Die EU beharrt offenbar darauf, dass die Schweiz spätestens einen Tag vor den Briten ein Abkommen unterzeichnet. Nun, da eine Einigung mit den Briten am letzten Sonntag in weite Ferne gerückt ist, ist auch der Druck auf die Schweiz geringer geworden.

Zu den ungelösten politischen Fragen in den Verhandlungen gehören nicht nur die flankierenden Massnahmen zum Abkommen über die Personenfreizügigkeit, wie beispielsweise die Meldepflicht für ausländische Unternehmen oder die 8-Tage-Regel, welche die EU als Verstoss gegen ihr Binnenmarktrecht betrachtet.

Brüssel fordert dem Vernehmen nach weiterhin die Übernahme der Unionsbürgerrichtlinie, was EU-Bürgern in der Schweiz weitgehenden Zugang zu Sozialleistungen ermöglichen würde und den Druck auf Zugang zu politischen Rechten erhöhen könnte.
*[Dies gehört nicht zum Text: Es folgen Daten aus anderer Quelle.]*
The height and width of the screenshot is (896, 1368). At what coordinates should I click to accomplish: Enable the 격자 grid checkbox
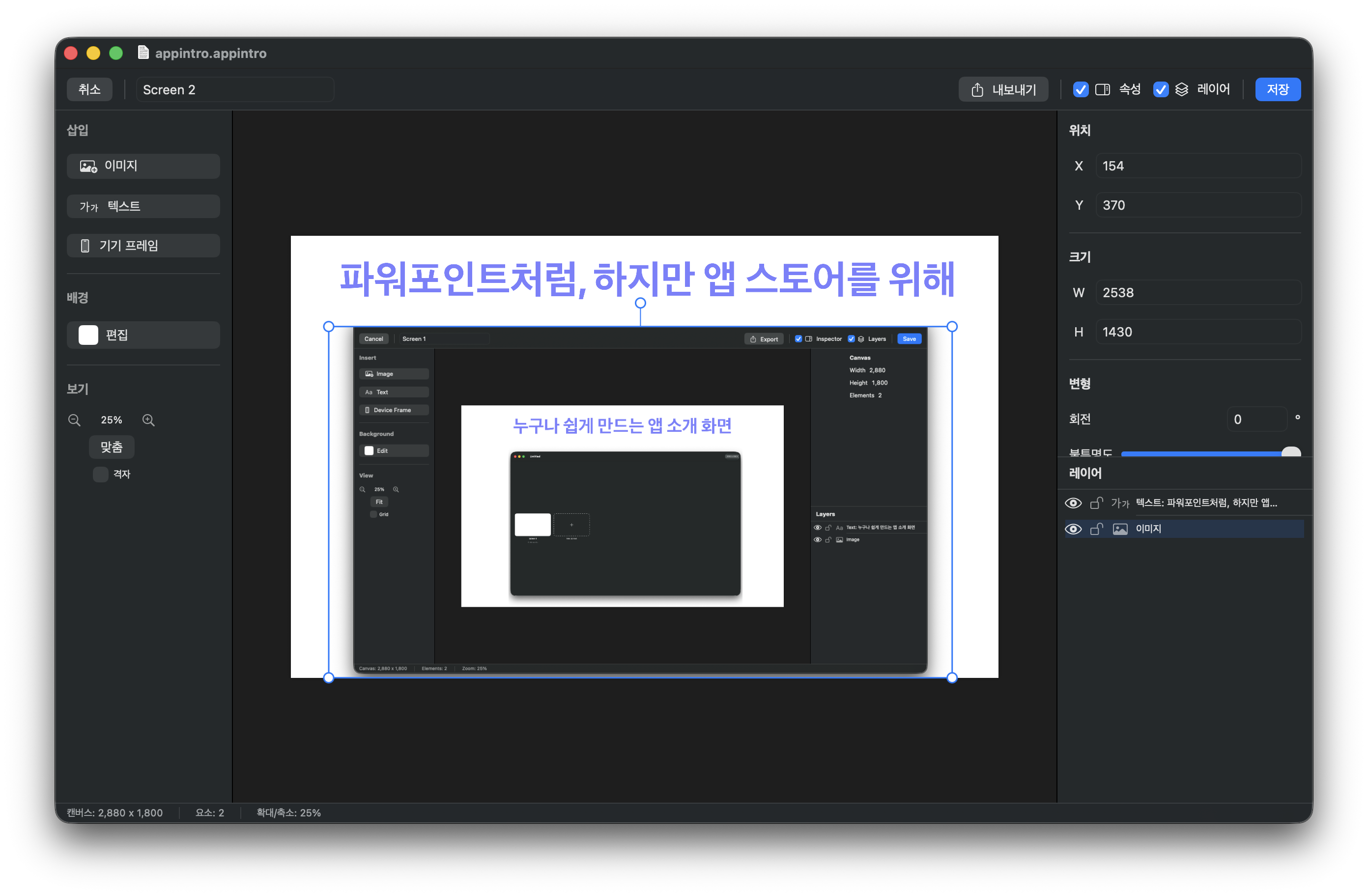[101, 474]
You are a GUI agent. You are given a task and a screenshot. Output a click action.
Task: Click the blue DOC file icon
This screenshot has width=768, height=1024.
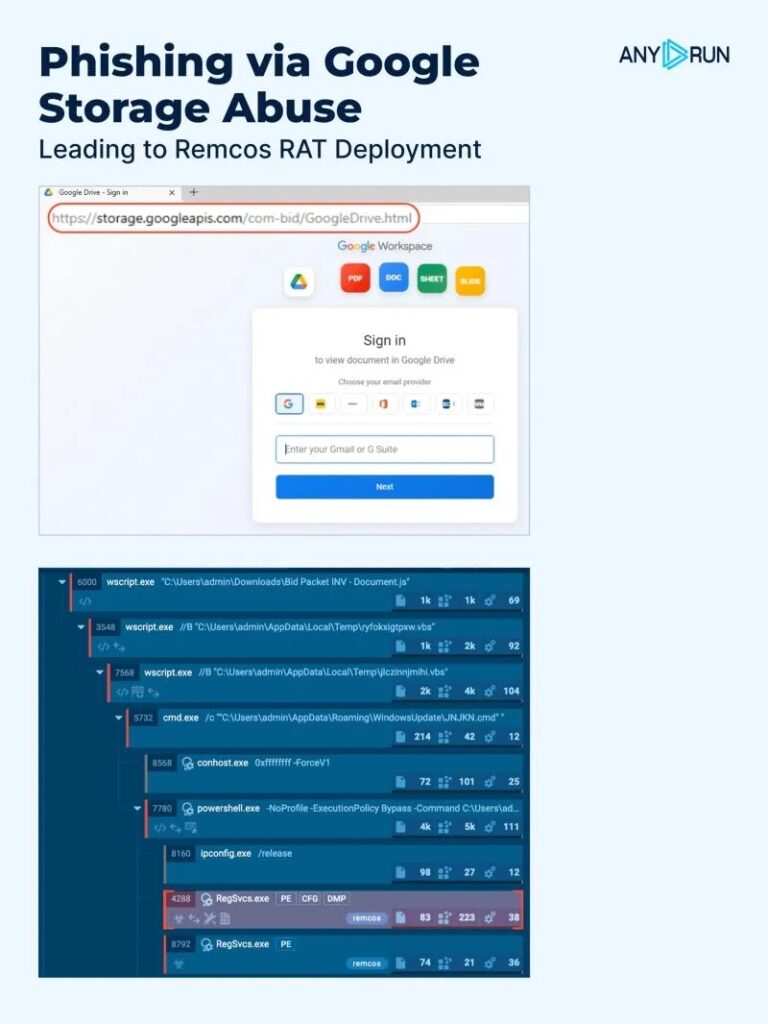point(394,277)
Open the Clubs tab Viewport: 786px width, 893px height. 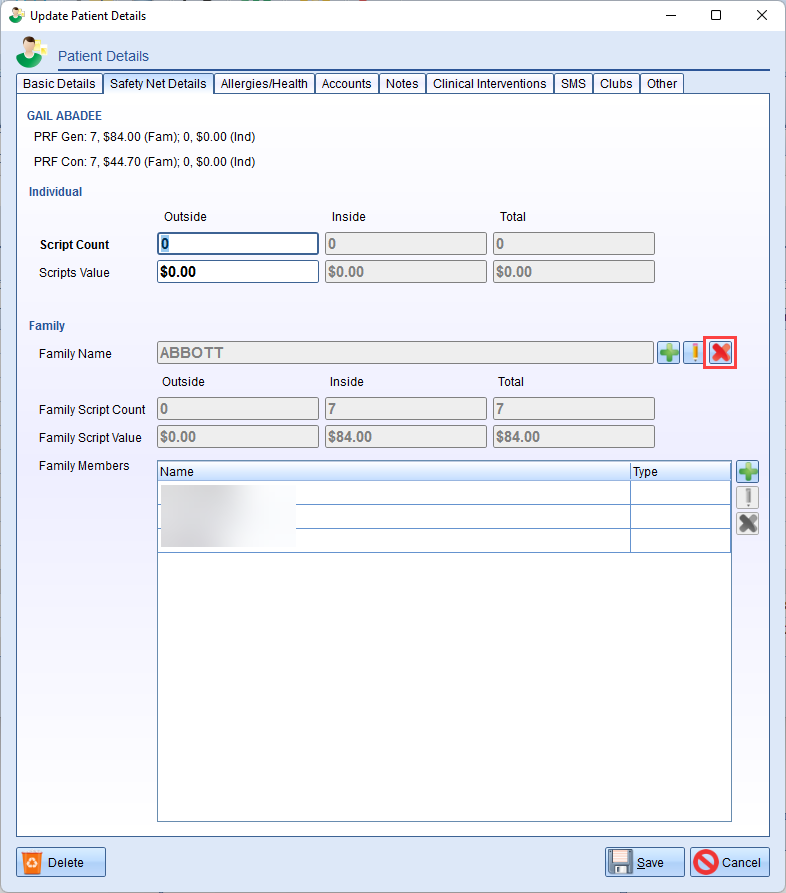pyautogui.click(x=616, y=84)
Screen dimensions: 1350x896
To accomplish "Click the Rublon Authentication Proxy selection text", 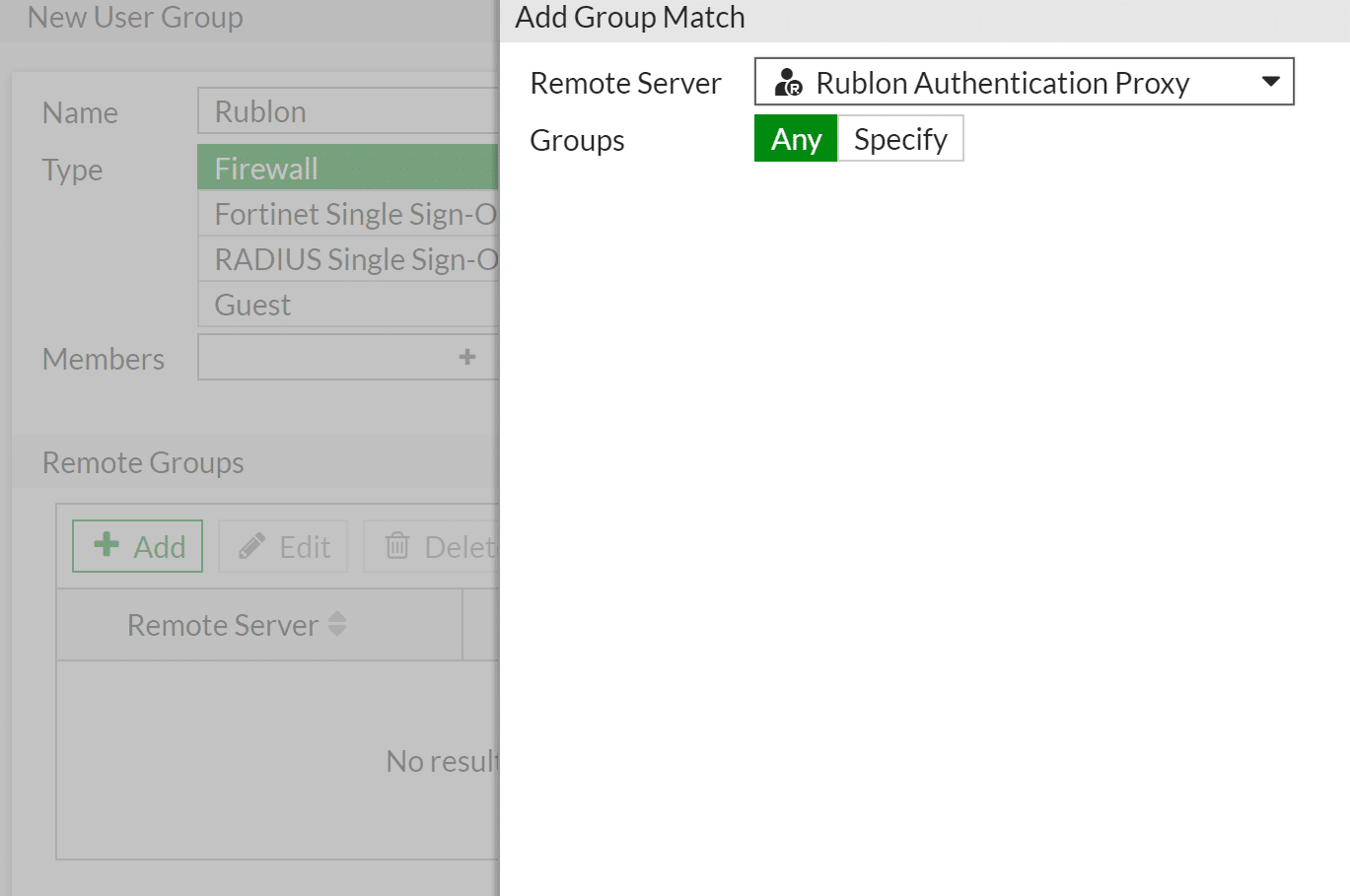I will pos(1002,83).
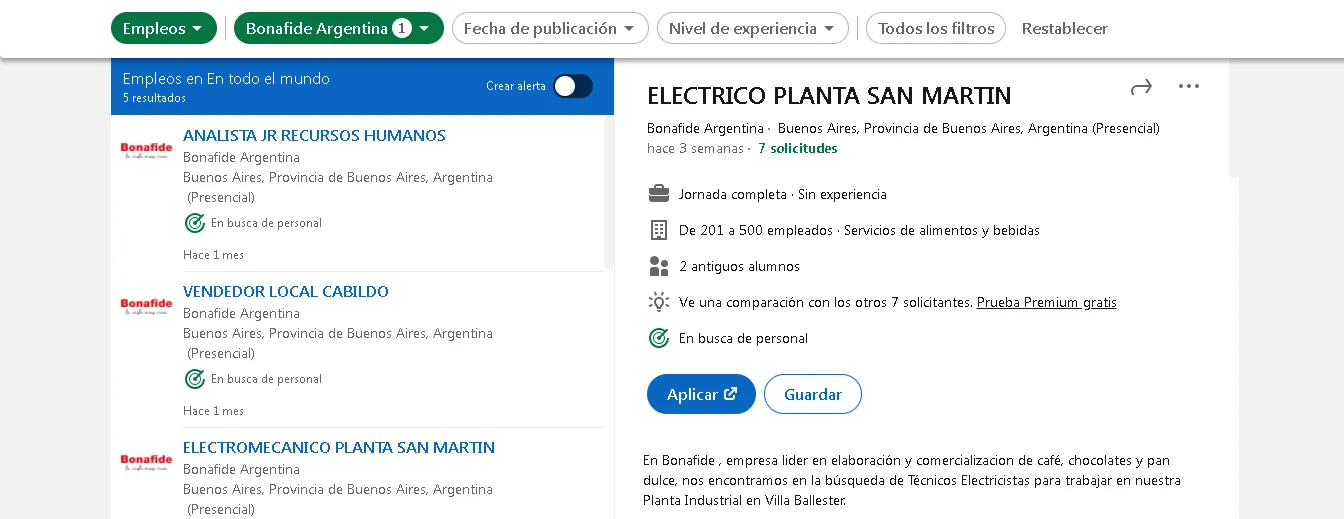Click the Aplicar button

coord(701,394)
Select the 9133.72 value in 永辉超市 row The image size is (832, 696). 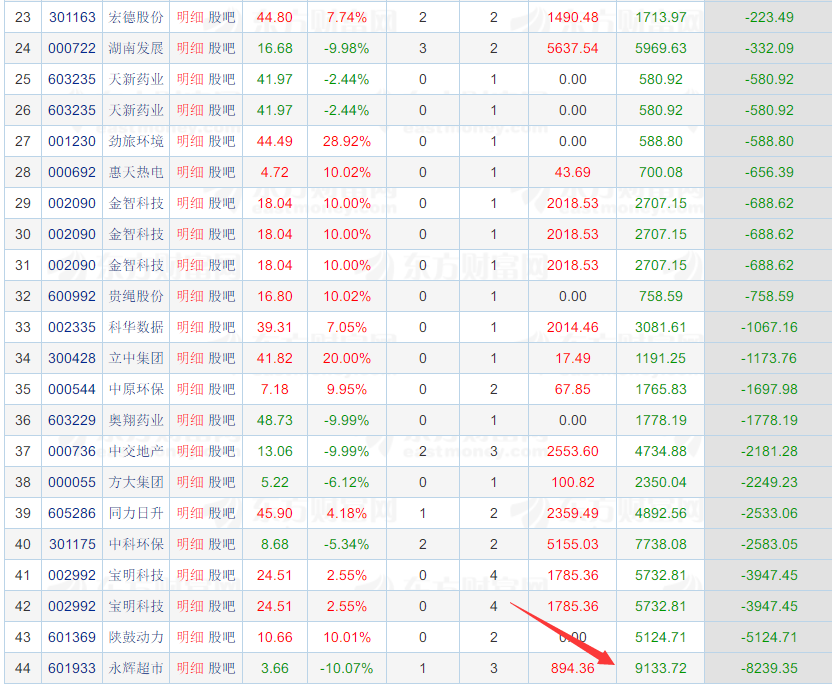tap(662, 668)
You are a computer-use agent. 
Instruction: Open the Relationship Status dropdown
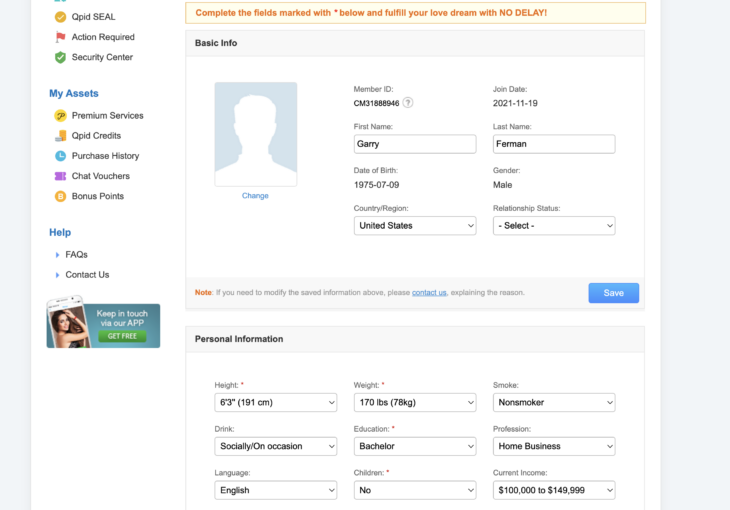click(554, 226)
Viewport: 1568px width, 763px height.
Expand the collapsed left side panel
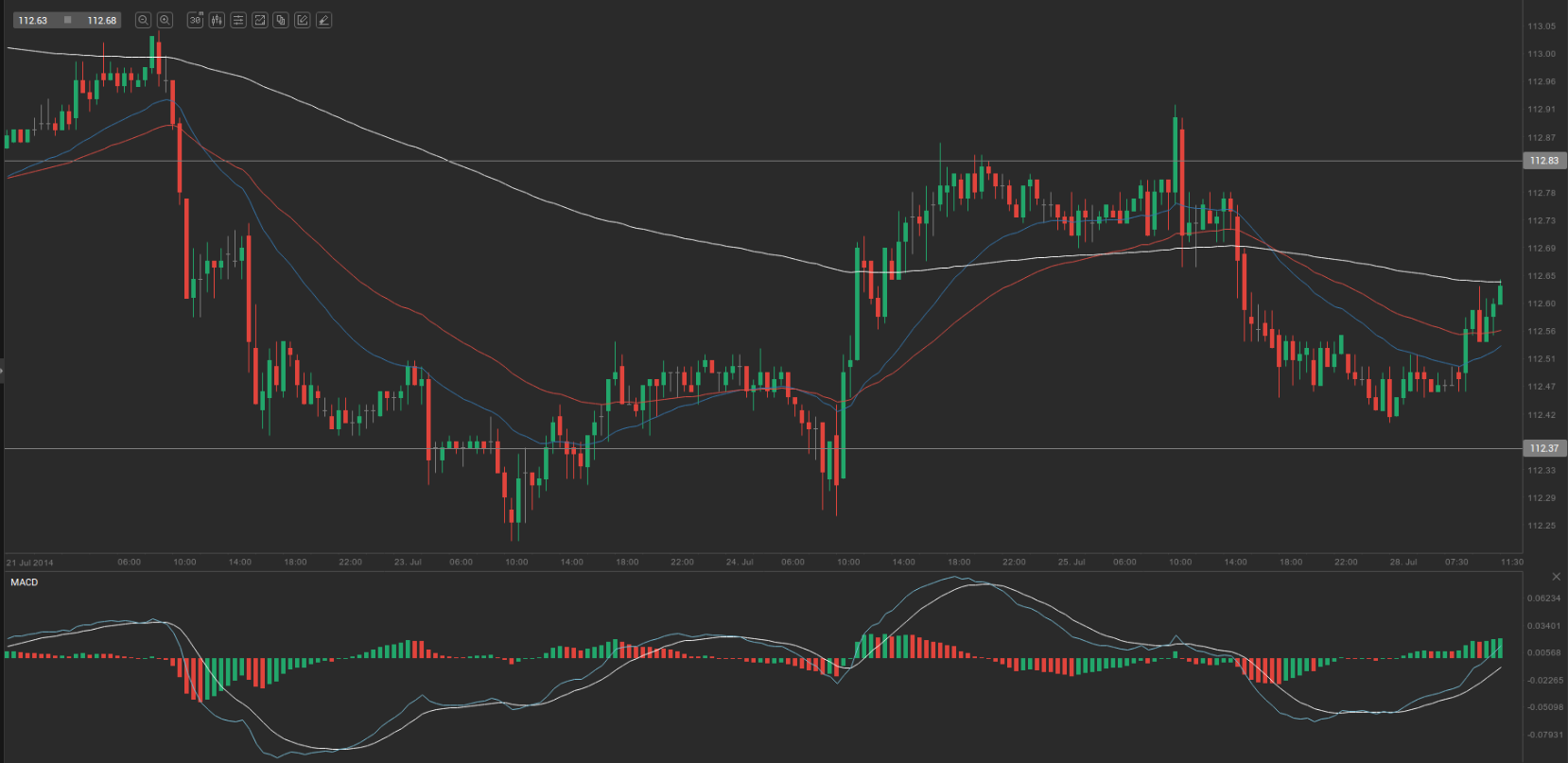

Ebenso ungelöst ist die Frage des Zugangs zu den schweizerischen Sozialversicherungen und der staatlichen Beihilfen, bei denen es nicht nur um die Frage der kantonalen Gebäudeversicherungen und der Staatsgarantie für die Kantonalbanken geht, sondern auch um das Wettbewerbsrecht, das Steuerrecht und den Steuerwettbewerb. Die EU erachtet besonders tiefe Steuersätze und unternehmensfreundliche Steuerbemessung als staatliche Beihilfe.

Zahlreiche Kritikpunkte

Geklärt ist für den Bundesrat hingegen die Frage des Schiedsgerichts, dies, obwohl die anvisierte Lösung dem Abkommen der EU mit der Ukraine folgt, was bedeuten würde, dass nicht das gemeinsame Schiedsgericht, sondern in den meisten Fragen der Europäische Gerichtshof endgültig entscheiden würde. Die EU versucht dieses Modell auch den Briten schmackhaft zu machen. Die britische Premierministerin hat es in ihren umstrittenen Brexit-Plan aufgenommen. In London wächst jedoch die Kritik an dem «Scheinschiedsgericht».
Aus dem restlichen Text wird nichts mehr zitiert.